The metroplex market posted its first drop in vacancy since 2019, driven almost entirely by flight-to-quality demand for trophy and Class A space, especially in Uptown, the Dallas Morning News reported.

Overall vacancy declined from 26.1 percent to 25.3 percent in the second quarter, according to Avison Young. Still historically high, it’s the first meaningful improvement after years of hemorrhaging occupancy. 

Nearly all the absorption came from higher-end assets: the Class A segment absorbed 472,000 square feet in the second quarter alone, pushing its year-to-date total to 1.3 million square feet. Class B buildings, by contrast, posted another 294,000 square feet in negative absorption.

Uptown, which commands the metro’s highest asking rents at $63.35 per square foot, outpaced all other submarkets. Its vacancy rate is 24.4 percent, but the submarket also accounts for more than 70 percent of the metro’s 2.8 million-square-foot construction pipeline with 2 million square feet under development.
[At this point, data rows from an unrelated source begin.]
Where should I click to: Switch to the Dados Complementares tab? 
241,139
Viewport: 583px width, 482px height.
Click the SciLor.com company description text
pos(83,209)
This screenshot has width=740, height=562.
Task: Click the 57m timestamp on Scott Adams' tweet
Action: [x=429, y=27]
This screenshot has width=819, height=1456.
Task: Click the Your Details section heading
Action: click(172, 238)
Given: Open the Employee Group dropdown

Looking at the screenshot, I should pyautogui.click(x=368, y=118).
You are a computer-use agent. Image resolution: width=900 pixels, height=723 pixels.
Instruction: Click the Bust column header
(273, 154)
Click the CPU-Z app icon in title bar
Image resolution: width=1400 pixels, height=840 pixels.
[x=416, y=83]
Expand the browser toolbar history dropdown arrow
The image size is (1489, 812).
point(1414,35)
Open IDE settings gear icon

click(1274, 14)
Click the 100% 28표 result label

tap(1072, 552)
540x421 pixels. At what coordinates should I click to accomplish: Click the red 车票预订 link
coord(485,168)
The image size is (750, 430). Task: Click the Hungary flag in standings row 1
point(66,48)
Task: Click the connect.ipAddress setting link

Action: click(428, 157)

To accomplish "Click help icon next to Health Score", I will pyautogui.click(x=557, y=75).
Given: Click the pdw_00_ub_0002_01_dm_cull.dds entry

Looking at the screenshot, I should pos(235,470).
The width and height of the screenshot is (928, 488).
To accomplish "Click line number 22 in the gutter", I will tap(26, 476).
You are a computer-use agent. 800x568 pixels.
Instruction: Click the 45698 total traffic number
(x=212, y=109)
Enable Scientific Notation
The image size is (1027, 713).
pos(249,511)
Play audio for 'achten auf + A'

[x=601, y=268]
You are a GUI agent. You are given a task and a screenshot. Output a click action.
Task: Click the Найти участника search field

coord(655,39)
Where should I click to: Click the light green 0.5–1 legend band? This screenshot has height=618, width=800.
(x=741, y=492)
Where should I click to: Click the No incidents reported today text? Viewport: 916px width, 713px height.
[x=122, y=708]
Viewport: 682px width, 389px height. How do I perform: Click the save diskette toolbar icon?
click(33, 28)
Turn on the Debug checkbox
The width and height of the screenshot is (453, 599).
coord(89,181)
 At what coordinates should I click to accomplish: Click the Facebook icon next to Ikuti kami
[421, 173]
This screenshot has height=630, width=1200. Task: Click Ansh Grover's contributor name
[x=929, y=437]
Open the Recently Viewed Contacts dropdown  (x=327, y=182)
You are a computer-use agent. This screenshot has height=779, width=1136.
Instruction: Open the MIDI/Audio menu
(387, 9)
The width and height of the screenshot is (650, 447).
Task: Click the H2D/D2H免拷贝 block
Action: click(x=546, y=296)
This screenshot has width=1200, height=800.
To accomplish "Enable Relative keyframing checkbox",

Roughly 69 percent of that space is already pre-leased, according to Avison Young.

Towers in development, such Granite Properties’ 23Springs in Uptown, are pulling tenants like Deloitte and JPMorgan Chase away from legacy properties downtown, where many buildings are nearly half empty. 

Preston Center, another Class A hub, now has under 9 percent vacancy and almost no new supply coming online, a combo destined to push rents even higher.

Overall leasing activity in the second quarter totaled 3.5 million square feet, down 19.7 percent from the same quarter last year and nearly 18.5 percent below the market’s 10-year average for first-half leasing.

Capital markets are starting to stir, with deal volume up 32 percent year-over-year. But the market’s future still hinges on whether demand for top-tier space will eventually trickle down, or if much of the DFW office inventory will remain obsolete.